[What you are asked to do] In the records below, begin at the line that has "Screen dimensions: 879x637" and stop after the line that has "Select the D"; quote those lines verbatim and nothing more.
# # # # #
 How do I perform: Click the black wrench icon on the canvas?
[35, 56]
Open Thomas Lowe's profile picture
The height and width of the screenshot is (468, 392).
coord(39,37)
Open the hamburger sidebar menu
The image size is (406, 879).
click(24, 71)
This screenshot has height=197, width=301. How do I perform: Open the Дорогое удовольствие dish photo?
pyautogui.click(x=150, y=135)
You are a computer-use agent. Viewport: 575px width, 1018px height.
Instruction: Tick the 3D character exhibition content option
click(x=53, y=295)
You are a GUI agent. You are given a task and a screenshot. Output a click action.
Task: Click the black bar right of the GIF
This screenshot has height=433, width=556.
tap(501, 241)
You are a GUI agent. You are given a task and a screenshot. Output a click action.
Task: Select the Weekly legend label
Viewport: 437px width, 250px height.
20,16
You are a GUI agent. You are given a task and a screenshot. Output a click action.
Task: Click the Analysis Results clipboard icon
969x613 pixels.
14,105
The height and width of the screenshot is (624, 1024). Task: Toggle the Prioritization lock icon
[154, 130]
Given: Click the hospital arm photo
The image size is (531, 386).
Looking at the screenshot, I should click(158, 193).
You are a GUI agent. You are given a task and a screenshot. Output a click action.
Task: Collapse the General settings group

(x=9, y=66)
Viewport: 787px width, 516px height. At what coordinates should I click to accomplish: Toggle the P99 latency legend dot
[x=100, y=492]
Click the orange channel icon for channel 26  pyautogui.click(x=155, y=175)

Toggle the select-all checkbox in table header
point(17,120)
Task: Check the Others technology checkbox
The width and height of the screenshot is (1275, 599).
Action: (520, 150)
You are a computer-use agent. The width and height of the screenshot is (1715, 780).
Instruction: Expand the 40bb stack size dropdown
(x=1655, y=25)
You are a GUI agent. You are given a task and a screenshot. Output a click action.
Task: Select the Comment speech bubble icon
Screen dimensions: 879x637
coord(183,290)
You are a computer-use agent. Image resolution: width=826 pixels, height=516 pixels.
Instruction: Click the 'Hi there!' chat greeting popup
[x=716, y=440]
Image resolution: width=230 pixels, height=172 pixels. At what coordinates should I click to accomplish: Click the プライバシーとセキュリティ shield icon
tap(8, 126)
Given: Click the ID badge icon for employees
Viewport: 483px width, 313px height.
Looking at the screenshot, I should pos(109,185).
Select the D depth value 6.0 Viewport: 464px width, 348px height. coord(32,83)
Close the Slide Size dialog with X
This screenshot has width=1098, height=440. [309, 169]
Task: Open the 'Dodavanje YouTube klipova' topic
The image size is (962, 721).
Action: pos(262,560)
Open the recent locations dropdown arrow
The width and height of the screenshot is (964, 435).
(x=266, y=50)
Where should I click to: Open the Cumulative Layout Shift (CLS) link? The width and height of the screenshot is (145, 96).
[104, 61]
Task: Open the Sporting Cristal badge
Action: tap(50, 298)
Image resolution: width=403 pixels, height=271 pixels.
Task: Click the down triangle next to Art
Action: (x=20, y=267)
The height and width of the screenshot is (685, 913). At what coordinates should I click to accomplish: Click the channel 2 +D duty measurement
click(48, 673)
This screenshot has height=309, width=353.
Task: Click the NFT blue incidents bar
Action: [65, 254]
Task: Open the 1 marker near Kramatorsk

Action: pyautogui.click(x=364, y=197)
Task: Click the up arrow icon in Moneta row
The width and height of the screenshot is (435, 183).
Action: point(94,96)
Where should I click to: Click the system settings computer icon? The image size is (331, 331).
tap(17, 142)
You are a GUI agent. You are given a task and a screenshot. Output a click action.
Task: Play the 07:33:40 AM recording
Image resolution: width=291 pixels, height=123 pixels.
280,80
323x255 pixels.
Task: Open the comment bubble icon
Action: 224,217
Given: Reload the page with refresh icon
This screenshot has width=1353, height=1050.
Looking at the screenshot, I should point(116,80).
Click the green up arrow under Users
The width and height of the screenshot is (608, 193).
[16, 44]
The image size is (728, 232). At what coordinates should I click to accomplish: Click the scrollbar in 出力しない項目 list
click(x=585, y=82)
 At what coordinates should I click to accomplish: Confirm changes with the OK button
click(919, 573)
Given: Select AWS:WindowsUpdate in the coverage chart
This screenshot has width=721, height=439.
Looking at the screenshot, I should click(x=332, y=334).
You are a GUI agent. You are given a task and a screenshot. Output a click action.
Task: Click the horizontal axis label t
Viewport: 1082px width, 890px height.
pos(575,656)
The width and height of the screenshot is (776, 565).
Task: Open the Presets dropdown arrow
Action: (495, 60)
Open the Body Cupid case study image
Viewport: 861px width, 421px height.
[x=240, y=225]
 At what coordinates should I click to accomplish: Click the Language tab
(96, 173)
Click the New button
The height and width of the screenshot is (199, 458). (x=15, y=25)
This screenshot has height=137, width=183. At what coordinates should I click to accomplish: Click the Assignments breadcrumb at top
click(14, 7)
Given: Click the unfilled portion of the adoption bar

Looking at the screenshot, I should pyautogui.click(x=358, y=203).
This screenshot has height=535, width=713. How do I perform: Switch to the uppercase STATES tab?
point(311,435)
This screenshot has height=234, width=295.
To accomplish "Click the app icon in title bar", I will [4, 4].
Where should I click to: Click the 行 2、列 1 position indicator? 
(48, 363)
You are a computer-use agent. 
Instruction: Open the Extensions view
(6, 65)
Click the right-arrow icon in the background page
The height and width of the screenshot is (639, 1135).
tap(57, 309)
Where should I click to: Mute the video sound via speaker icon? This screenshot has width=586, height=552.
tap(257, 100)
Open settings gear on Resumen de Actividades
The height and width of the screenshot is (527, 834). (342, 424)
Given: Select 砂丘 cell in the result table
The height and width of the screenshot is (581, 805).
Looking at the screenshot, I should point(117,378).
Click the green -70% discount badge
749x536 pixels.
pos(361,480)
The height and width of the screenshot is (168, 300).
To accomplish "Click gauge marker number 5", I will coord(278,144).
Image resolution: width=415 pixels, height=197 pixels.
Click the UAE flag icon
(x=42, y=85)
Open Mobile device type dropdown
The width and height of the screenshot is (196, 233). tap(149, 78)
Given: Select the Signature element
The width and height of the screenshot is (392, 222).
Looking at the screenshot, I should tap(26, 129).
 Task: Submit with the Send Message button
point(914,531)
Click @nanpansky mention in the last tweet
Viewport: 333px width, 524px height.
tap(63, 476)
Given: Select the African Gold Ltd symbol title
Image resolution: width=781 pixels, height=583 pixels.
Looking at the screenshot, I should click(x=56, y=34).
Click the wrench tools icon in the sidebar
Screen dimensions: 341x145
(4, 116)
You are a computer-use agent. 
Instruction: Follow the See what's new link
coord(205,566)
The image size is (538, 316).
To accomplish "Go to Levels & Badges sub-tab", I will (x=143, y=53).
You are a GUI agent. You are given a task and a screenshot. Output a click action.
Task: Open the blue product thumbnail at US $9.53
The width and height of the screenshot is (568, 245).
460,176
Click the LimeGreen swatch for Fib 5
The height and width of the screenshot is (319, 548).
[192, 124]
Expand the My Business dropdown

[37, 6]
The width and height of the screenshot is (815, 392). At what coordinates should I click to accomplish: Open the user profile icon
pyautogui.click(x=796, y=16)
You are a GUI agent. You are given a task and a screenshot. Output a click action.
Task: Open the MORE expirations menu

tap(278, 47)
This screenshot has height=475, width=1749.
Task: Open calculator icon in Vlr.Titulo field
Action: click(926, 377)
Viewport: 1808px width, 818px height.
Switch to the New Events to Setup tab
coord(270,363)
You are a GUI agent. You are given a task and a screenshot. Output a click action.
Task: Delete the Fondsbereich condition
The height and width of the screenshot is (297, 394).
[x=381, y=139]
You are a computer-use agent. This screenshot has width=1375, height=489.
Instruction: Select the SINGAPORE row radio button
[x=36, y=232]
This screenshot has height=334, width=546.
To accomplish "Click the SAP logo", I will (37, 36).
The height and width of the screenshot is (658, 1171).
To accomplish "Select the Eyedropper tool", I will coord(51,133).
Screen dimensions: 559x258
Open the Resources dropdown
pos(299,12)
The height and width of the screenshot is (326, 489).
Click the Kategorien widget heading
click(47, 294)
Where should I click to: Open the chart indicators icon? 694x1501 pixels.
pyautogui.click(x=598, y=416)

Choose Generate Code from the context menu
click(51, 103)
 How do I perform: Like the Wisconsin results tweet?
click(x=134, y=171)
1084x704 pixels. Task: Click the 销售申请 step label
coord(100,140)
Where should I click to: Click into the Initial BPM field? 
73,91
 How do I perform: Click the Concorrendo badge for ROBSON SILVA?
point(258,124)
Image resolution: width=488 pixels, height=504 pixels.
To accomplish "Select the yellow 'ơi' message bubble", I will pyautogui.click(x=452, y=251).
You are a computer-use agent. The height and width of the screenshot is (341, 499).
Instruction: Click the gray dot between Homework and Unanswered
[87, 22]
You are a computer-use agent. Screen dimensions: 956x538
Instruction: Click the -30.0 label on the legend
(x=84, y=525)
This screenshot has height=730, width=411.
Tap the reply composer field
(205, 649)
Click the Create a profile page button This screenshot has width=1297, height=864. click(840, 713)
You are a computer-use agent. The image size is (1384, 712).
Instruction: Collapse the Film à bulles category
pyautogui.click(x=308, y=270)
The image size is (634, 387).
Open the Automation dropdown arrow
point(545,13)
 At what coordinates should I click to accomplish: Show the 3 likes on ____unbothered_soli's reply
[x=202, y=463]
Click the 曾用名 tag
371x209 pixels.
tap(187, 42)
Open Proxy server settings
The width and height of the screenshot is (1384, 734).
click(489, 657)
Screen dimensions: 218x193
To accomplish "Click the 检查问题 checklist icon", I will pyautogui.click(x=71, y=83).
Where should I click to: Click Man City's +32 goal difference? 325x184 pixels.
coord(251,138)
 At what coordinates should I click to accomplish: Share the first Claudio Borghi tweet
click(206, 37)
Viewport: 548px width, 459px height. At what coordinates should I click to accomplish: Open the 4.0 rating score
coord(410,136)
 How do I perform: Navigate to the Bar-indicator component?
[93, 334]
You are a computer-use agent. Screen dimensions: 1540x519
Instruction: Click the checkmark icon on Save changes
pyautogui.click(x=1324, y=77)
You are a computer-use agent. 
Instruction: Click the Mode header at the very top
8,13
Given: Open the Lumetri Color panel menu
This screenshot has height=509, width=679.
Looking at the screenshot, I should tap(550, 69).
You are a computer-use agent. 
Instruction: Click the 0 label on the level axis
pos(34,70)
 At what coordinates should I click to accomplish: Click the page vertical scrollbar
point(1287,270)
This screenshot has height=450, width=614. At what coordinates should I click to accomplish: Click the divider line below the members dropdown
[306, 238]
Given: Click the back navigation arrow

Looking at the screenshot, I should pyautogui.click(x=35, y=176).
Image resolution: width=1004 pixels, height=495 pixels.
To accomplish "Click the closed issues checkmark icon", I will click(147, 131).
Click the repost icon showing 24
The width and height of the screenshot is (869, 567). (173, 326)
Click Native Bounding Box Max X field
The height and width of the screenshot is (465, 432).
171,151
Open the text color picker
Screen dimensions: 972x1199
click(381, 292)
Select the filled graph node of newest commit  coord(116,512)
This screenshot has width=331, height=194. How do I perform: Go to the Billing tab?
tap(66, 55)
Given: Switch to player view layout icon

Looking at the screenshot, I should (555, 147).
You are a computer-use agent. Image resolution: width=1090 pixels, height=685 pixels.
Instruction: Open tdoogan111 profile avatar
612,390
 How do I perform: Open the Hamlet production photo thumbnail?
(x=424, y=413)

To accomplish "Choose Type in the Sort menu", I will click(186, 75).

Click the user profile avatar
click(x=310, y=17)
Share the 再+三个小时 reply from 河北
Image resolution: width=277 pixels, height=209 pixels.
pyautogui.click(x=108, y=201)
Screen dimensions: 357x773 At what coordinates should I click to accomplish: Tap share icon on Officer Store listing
# # # # #
[Exercise solution]
Screen dimensions: 879x637
coord(183,290)
You are a computer-use agent. Image resolution: width=826 pixels, height=516 pixels.
Instruction: Click the 'Hi there!' chat greeting popup
[x=716, y=440]
Image resolution: width=230 pixels, height=172 pixels. At what coordinates should I click to accomplish: Click the プライバシーとセキュリティ shield icon
tap(8, 126)
Given: Click the ID badge icon for employees
Viewport: 483px width, 313px height.
Looking at the screenshot, I should pos(109,185).
Select the D depth value 6.0 Viewport: 464px width, 348px height. coord(32,83)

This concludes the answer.